Recently, deep learning research has begun to work on the problem of learning to do inference. This is potentially useful because solutions to related problems become correlated, a phenomenon shown in humans (Gershman & Goodman, 2014). Still, the inference supported by neural networks is far less flexible than more computationally expensive, but seemingly unrealistic methods like monte-carlo methods. A key line of research for human-like thinking is studying how neural networks can perform rich, flexible, and fast inference.
Model-based and model-free reinforcement learning
When looking at reinforcement learning in deep learning, we focused on the DQN. It is a model which uses a model-free algorithm for learning to play video games. This was useful because model-free algorithms are known for their speed. However, significant evidence indicates that the brain also has a model-based learning system, responsible for building a “cognitive map” of the environment and using it to plan action sequences for complex tasks (Daw et al., 2005).
To reuse knowledge of what has been learned for new tasks, model-based methods seem like an appropriate choice. However, model building is slow. Evidence in humans shows that actions begin model-based and slow and become model-free and fast over the course of learning (Keramati et al., 2011). As shown in the sections on Challenges for Building Human-Like Machines, employing a model-based system seems to be key to more sophisticated tasks. Learning how the brain does this might allow for more robust AI.
While deep learning is gaining a lot of media and industry attention for its efficacy as an AI system, it is clear that deep learning still has a way to go before achieving human-level general intelligence. While “Building Machines that Learn and Think Like People” was written more than a year ago, most (if not all) of the challenges it discusses are still present. Humans quickly learn rich representations for the world and this is something currently lacking from AI and neural networks. However, neural networks are making tremendous progress, for example, reaching super-human abilities in the game of go, a feat that was considered decades away just a few years ago.

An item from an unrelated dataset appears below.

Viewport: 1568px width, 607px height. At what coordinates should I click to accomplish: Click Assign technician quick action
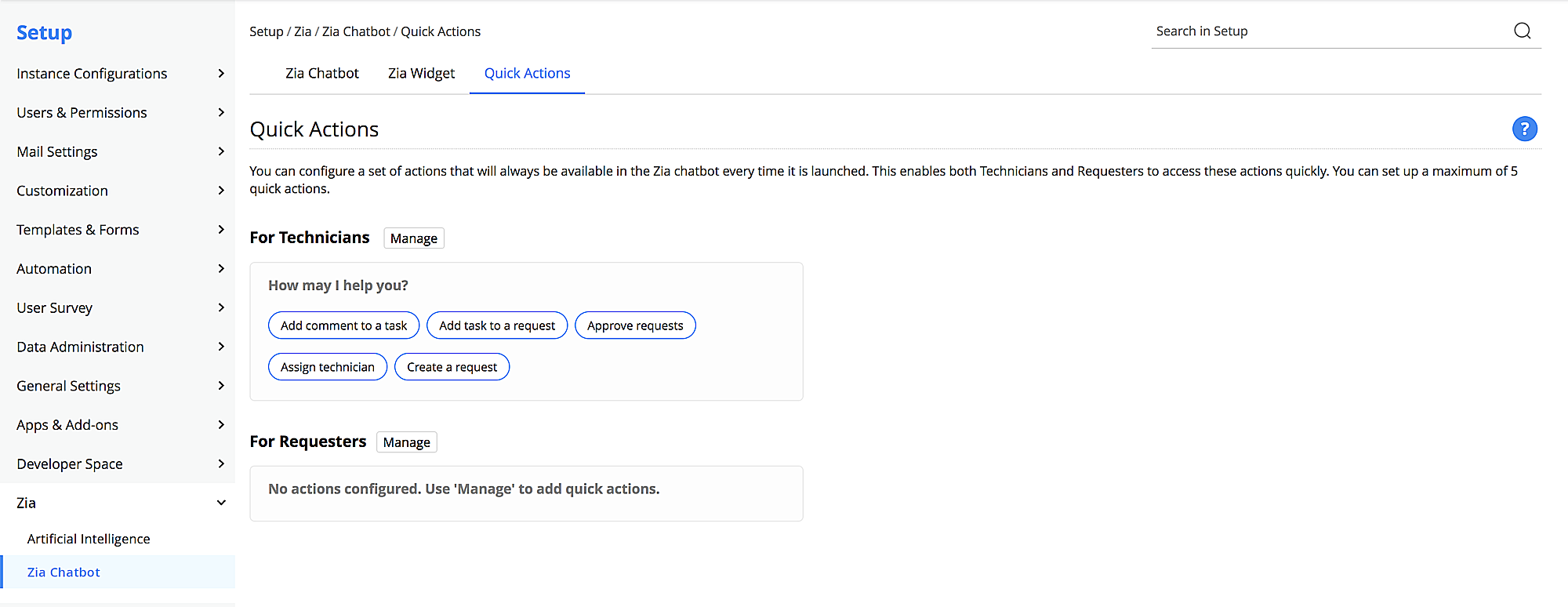tap(328, 367)
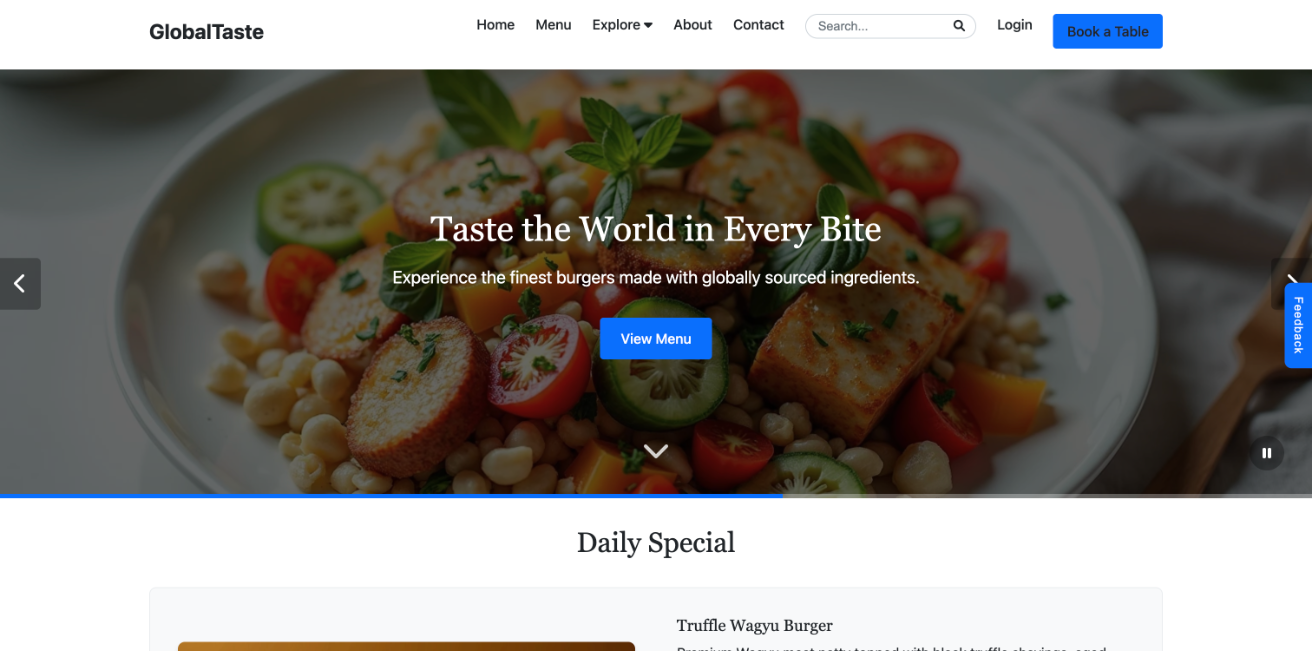Click the Daily Special heading

click(x=656, y=542)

I, personally, am excited by the speed of deep learning research. I am happy that neuroscientists, cognitive scientists, and those with little interest in the brain are working to advance the field. While neural networks are still very crude approximations for the brain’s networks and obviously wrong, I think they are one of the best areas of research for understanding how the brain learns and processes information. At the least, while the learning method may not resemble the brain’s, the learned representations seem to resemble the brains. As we continue to do research, I have hope that we will one day be able to create neural networks that do in fact learn and think like people, though I believe we are decades (or centuries) away from this, and I’m okay with that.
- Bonawitz, E., Denison, S., Griffiths, T. L., & Gopnik, A. (2014). Probabilistic models, learning algorithms, and response variability: sampling in cognitive development. Trends in Cognitive Sciences, 18(10), 497–500.
- Gershman, S., & Goodman, N. D. (2014). Amortized Inference in Probabilistic Reasoning. CogSci.
- Daw, N. D., Niv, Y., & Dayan, P. (2005). Uncertainty-based competition between prefrontal and dorsolateral striatal systems for behavioral control. Nature Neuroscience, 8(12), 1704–1711.
- Keramati, M., Dezfouli, A., & Piray, P. (2011). Speed/Accuracy Trade-Off between the Habitual and the Goal-Directed Processes. PLoS Computational Biology, 7(5), e1002055.